● **Tasks to complete**
#1 In the electric vehicle charging text, what must a driver swipe at the outlet to order a charge?
#2 Resume the electric vehicle charging text from the point where it stops.

● **Extract provided**
_ _ _ _ _ _ _
The composite power is then delivered and distributed through the smart charging meter 17 to electric vehicles 14. The smart charging meter can then bidirectionally exchange status, authorization and other information necessary to complete commercial delivery transactions with a cashier, who may be either a human or interactive computer. The smart charging meter 17 must also assess the state of charge of the vehicle battery in order to determine the optimum voltage and current to carry out the recharging task, and to detect when charging is complete. These factors may depend on the chemical composition of the vehicle battery, the no-load and full-load voltage output of the battery, limits on the rate of charge, and the like.

Note that the cashier function may be interfaced and combined with any business located proximate to the charging station. For example, a parking garage featuring the recharging station may add the cost of energy to the parking charge that is paid as the vehicle exits the parking facility. Likewise, restaurants or retail sales outlets or entertainment venues (cinema, sporting events, theatres) may-add the cost of the recharge service to the total sale upon checkout or other conclusion of the business transaction. Businesses may collaborate to offer linked services (e.g., free vehicle charge offered to restaurant dining patrons) and inducements, providing a way in which the charging system is integrated into the world of commerce, as well as the world of electrical power sources.

For example, it is assumed that an electrical vehicle driver will park the vehicle 14 proximate to a recharging outlet 16, most typically a three-pronged electrical plug or cable. In order to order a charge, the driver must swipe a credit/debit card at the outlet and establish a guarantee to pay. If that same card is presented at a nearby business establishment within the same time period, the transactions may be linked, special offers or discounts may be executed, and the final total determined and paid. This transaction coordination may be furthered by obtaining the VIN (vehicle identification number) from the outlet during recharging (by accessing the internal vehicle data bus), or by scanning for any RFID device on the vehicle, such as FastTrackā„¢ or FastPassā„¢.
_ _ _ _ _ _ _
● **Material shown**
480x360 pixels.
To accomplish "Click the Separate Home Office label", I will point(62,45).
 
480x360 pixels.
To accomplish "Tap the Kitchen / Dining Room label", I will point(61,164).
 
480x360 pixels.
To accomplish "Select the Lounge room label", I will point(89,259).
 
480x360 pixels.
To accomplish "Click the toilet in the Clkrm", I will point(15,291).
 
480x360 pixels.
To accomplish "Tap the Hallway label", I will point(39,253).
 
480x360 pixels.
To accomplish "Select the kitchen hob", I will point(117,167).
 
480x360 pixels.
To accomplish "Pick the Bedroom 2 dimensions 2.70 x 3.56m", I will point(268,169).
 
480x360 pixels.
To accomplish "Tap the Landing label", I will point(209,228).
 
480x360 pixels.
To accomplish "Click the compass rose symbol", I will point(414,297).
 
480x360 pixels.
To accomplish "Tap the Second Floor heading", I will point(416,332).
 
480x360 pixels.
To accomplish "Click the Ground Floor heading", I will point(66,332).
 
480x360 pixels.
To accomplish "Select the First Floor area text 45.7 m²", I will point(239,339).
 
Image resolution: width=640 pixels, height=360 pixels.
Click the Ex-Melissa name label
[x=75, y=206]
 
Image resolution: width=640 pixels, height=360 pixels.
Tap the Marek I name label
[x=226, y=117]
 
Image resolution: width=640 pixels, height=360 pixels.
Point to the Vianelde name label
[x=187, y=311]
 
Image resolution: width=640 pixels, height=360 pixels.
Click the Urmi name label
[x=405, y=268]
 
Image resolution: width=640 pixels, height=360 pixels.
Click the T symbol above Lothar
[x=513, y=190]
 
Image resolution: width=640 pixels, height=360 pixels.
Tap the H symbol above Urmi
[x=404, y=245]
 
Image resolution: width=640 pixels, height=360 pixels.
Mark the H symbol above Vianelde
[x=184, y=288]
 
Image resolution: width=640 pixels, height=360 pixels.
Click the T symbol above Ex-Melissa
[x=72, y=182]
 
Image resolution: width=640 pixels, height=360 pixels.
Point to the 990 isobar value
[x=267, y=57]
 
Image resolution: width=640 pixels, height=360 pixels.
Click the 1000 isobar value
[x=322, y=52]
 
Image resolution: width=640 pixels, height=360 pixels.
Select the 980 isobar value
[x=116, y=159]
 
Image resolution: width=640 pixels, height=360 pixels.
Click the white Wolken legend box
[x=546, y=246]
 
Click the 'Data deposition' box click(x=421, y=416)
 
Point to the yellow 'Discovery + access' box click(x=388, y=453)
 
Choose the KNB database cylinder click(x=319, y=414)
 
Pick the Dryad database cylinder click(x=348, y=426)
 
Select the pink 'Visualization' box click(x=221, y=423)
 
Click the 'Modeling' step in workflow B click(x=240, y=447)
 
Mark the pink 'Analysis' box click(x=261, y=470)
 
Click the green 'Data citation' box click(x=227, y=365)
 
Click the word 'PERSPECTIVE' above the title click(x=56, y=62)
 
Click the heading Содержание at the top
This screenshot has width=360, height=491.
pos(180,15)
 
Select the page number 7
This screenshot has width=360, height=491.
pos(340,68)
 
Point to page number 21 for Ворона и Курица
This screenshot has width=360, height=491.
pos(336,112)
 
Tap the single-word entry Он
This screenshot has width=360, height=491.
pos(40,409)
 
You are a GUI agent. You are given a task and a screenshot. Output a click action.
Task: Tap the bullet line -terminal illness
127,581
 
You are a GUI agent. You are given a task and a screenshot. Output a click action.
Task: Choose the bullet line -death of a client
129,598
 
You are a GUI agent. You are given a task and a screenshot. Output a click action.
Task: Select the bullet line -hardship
_ _ _ _ _ _ _
● **Answers to this exercise**
#1 A credit/debit card.

#2
Attention must be given to the regulatory requirements for recharging service providers. For example, the State of California Electric Code and California Building Code sections governing EV charging station installations states that chargers must have either a dedicated 40 A-240V ground-fault circuit interrupter (GFCI) circuit for a 3-to 8-hour charge; or a 15 A-120V GFCI circuit for a 10- to 15-hour charge. (120V charging stations are far less convenient for commercial charge system because of the long charge time.) A 240V circuit comprises a significant safety hazard, and must be protected from the vandalism and casual mischief that can be enabled by uncontrolled public contact. Thus, a major feature of the charging station 13 is that it is enclosed within a security perimeter 41 formed by physical barriers as well as CCTV surveillance or attendant monitoring. The security perimeter also preferably encloses any of the optional components of the system, such as the alternative energy sources 26, storage system 29 or 24, and the load center 12.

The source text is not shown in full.